◆ **TEXT**:
——————————

Reputation: 63
I am trying to access player data from a scrape of the OHL stats page. the code below gives me everything I need,
url = 'https://ontariohockeyleague.com/stats/players/68'
r = requests.get(url)
soup = BeautifulSoup(r.text, 'lxml')
statviewtype_url = "http://lscluster.hockeytech.com/feed/?feed=modulekit&view=statviewtype&type=topscorers&key=%s&fmt=json&client_code=ohl&lang=en&league_code=&season_id=68&first=0&limit=100&sort=active&stat=all&order_direction="
key = soup.find('div', id='stats')['data-feed_key']
r = requests.get(statviewtype_url % key)
statviewtype_data = json.loads(r.text)
d = json.loads(r.text)
df = pd.DataFrame(d)
print(df)
output:
Copyright {'required_copyright': 'Official statistics pr...
Parameters {'feed': 'modulekit', 'view': 'statviewtype', ...
Statviewtype [{'player_id': '7889', 'shortname': 'M. Rossi'...
What I want is the Statviewtype dictionary (? I assume thats what it is). But when i try to access it with something like print(df['Statviewtype'])

——————————

◆ **WRITTEN TASKS**:
1. Reproduce the OHL scraping post between "soup = BeautifulSoup(r.text, 'lxml')" and "df = pd.DataFrame(d)", inclusive, swapping "statviewtype_url" for "feed_url".
2. In the OHL scraping post, which parser is passed to BeautifulSoup?
3. Write what comes next in the OHL scraping post, picking up right after its final line.

◆ **DATASET ENTRIES**:

——————————

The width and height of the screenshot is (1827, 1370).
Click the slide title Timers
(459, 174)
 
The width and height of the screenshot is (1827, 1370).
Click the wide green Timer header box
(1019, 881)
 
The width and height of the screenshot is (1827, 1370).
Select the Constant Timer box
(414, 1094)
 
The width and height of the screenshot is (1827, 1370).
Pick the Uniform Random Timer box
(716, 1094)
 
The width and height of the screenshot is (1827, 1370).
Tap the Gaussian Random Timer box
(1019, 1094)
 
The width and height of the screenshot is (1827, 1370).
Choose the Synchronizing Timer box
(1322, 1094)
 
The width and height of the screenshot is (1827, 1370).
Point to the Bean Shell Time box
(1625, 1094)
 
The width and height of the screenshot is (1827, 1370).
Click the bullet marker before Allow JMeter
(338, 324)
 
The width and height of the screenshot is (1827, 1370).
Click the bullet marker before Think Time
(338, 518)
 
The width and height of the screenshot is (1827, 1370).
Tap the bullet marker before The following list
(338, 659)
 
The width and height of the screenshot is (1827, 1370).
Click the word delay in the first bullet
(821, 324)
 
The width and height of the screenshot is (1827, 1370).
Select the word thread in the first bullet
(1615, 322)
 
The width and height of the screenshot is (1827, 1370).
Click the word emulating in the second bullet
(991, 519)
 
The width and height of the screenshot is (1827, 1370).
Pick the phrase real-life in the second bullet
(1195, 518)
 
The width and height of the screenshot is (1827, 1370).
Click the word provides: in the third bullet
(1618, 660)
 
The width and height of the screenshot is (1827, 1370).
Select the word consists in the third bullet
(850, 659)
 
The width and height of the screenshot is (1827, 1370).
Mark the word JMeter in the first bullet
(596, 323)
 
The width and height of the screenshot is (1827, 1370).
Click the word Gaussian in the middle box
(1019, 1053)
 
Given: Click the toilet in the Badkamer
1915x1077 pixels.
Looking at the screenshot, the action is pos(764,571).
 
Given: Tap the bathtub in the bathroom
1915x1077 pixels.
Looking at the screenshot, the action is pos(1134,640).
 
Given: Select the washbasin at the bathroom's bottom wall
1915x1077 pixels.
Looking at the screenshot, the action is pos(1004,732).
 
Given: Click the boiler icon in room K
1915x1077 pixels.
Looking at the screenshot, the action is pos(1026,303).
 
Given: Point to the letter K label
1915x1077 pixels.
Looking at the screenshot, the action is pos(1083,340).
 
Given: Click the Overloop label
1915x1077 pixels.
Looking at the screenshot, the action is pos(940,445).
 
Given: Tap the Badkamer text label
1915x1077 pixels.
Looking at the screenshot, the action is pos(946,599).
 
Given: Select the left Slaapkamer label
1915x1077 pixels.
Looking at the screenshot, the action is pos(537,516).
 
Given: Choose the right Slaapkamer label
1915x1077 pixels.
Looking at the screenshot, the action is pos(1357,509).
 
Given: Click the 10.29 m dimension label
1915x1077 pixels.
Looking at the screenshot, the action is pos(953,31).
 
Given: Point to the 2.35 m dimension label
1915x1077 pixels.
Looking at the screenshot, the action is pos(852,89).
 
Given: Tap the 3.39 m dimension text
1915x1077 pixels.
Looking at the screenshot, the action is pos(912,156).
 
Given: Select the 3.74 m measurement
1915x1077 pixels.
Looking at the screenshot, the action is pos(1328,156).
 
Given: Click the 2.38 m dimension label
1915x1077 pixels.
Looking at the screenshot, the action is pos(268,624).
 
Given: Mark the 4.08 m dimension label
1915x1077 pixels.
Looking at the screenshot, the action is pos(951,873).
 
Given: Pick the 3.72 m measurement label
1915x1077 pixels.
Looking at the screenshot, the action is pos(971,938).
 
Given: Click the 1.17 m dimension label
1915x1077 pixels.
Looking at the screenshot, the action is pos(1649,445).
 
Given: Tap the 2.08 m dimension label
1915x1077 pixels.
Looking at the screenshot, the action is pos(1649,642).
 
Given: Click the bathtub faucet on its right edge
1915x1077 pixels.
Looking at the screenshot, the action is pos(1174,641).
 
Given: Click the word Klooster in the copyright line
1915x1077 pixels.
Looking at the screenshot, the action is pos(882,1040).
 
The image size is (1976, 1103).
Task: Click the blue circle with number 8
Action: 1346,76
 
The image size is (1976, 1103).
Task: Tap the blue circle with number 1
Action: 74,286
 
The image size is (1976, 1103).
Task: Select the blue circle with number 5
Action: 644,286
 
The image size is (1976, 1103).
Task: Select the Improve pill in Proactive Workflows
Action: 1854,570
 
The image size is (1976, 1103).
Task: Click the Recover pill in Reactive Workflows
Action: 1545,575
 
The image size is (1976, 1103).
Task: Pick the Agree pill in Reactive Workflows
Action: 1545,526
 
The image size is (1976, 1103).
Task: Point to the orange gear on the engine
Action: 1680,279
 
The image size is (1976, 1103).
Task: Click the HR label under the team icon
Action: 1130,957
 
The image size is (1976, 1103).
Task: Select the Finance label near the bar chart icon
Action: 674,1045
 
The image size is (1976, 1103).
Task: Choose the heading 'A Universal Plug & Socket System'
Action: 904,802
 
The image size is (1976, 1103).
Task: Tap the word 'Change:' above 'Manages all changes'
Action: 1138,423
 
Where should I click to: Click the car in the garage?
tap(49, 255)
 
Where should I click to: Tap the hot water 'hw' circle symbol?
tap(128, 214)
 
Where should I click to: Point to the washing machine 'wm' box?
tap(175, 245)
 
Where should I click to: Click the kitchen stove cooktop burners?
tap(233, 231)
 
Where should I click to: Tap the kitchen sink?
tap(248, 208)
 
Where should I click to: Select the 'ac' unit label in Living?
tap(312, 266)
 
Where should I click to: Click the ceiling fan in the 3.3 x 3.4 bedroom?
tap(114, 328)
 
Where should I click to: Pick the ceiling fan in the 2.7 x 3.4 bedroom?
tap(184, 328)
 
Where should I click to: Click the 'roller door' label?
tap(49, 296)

——————————

◆ **SOLVED PROBLEMS**:
1.
soup = BeautifulSoup(r.text, 'lxml')
feed_url = "http://lscluster.hockeytech.com/feed/?feed=modulekit&view=statviewtype&type=topscorers&key=%s&fmt=json&client_code=ohl&lang=en&league_code=&season_id=68&first=0&limit=100&sort=active&stat=all&order_direction="
key = soup.find('div', id='stats')['data-feed_key']
r = requests.get(feed_url % key)
statviewtype_data = json.loads(r.text)
d = json.loads(r.text)
df = pd.DataFrame(d)

2. 'lxml'

3.
i get errors. Am i mixing up datatypes? Am I over-simplifying this?
Upvotes: 0
Views: 30
Reputation: 1305
Your dataframe has 3 indexes ['Copyright', 'Parameters', 'Statviewtype']
and one column ['SiteKit']
. In order to read Statviewtype you need:
df.loc['Statviewtype', 'SiteKit'][0]
Which specifies index Statviewtype and column SiteKit. Also note the [0]
at the end. That is because the dictionary is inside a list in which the dictionary is the only element. But once that's done, you're good to go:
In []: df.loc['Statviewtype', 'SiteKit'][0].keys()
Out[]: dict_keys(['player_id', 'shortname', 'first_name', ... , 'namelink', 'teamlink', 'photo'])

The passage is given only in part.